FAQs (Frequently Asked Questions)
Q1: What is the recommended dosage for Metolazone?
A: The recommended dosage for adults varies depending on the condition being treated. For edema, it is typically 5-20 mg once daily. For hypertension, the initial dose is 2.5-5 mg once daily, with titration to 20mg if required. Pediatric and geriatric dosages should be determined by the physician and require careful monitoring.
Q2: What are the common side effects of Metolazone?
A: Common side effects include dizziness, lightheadedness, dry mouth, constipation or diarrhea, headache, and blurred vision.
Q3: What are the serious side effects of Metolazone?
A: Serious side effects can include severe electrolyte imbalances (hypokalemia, hyponatremia), liver problems, pancreatitis, blood disorders, and allergic reactions.
Q4: Can Metolazone be used during pregnancy or breastfeeding?
A: Metolazone should be used cautiously during pregnancy and only if the potential benefit outweighs the risk to the fetus. It’s recommended to avoid Metolazone during breastfeeding as it can pass into breast milk.

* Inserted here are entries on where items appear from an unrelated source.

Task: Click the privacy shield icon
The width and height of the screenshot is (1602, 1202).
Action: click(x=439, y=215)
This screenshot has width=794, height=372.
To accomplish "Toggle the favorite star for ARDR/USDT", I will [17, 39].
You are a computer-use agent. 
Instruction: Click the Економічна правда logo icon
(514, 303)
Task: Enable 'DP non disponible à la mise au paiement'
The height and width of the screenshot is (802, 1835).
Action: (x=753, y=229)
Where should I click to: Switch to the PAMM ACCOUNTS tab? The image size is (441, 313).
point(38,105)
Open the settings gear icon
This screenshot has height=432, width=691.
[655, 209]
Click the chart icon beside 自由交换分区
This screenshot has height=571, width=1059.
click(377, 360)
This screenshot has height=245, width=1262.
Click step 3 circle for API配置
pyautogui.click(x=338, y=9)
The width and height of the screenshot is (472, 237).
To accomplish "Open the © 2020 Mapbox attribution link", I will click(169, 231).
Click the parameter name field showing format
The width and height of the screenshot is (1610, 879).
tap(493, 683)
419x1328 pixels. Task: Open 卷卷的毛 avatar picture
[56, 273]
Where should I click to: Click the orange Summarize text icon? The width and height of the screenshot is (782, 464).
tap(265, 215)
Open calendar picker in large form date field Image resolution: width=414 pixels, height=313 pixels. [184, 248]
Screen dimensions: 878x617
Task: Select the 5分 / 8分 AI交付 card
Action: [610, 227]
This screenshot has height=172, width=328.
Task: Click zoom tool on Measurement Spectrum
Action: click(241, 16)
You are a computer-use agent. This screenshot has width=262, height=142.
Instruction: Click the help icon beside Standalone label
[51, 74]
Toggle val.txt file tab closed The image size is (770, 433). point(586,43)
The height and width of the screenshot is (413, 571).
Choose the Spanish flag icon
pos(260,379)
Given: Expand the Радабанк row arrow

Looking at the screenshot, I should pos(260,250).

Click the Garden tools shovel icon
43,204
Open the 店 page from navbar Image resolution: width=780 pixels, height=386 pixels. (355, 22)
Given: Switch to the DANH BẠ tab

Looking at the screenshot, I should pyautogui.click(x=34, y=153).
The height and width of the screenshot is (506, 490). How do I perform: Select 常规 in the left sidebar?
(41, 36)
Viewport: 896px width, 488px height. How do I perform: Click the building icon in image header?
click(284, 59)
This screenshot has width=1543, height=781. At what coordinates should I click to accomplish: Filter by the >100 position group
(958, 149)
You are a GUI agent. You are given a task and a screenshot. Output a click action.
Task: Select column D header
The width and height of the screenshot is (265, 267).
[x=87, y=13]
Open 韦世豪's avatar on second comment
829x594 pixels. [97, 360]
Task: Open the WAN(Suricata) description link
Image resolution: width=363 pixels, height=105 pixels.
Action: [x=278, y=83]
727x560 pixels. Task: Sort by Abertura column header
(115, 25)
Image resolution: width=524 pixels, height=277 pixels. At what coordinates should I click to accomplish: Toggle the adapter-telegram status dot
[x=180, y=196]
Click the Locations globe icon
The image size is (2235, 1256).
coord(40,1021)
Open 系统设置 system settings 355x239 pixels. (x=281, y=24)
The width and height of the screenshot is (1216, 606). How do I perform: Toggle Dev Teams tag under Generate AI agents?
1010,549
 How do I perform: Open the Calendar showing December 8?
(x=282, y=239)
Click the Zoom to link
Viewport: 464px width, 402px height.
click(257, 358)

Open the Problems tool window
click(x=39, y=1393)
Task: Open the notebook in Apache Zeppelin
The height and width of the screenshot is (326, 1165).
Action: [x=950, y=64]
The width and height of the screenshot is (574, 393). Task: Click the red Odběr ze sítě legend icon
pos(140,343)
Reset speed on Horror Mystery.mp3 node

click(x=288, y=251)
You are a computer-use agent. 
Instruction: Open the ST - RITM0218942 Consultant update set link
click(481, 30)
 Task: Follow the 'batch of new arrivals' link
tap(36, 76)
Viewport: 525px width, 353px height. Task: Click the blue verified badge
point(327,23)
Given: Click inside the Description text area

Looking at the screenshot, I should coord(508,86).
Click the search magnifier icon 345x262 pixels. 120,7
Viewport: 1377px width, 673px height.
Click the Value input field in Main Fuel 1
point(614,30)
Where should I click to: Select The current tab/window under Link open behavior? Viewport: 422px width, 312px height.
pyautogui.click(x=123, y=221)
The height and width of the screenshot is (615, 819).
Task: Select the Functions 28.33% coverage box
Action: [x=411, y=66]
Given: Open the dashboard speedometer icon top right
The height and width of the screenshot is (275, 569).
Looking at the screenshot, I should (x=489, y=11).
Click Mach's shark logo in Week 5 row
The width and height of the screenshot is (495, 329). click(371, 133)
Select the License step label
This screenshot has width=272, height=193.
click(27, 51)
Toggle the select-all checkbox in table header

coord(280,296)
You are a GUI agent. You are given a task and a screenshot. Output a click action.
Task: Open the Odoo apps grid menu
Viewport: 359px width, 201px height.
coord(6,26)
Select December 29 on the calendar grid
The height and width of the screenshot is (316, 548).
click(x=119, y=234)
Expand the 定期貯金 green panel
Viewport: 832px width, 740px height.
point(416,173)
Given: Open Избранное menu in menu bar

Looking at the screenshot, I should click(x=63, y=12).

Q5: What are the contraindications to using Metolazone?
A: Contraindications include anuria, hepatic coma, and hypersensitivity to metolazone or sulfonamides.
Q6: How does Metolazone interact with other medications?
A: Metolazone can interact with numerous drugs including other antihypertensives, digoxin, lithium, NSAIDs, corticosteroids, and diabetes medications. Always check for potential interactions before prescribing Metolazone.
Q7: What should I monitor in a patient taking Metolazone?
A: Monitor blood pressure, electrolytes (especially potassium, sodium), kidney function, blood glucose, and uric acid levels.
A: No, do not interchange formulations like Zaroxolyn and Mykrox (or its bioequivalent) without careful dose adjustment by a physician. Mykrox is absorbed much more rapidly than other formulations.
Q9: What are the signs of Metolazone overdose?
A: Overdose can manifest as orthostatic hypotension, dizziness, drowsiness, syncope, and severe electrolyte imbalances.
Q10: What is the mechanism of action of Metolazone?
A: Metolazone inhibits the reabsorption of sodium and chloride in the distal convoluted tubules of the kidneys, leading to increased diuresis and subsequent lowering of blood pressure.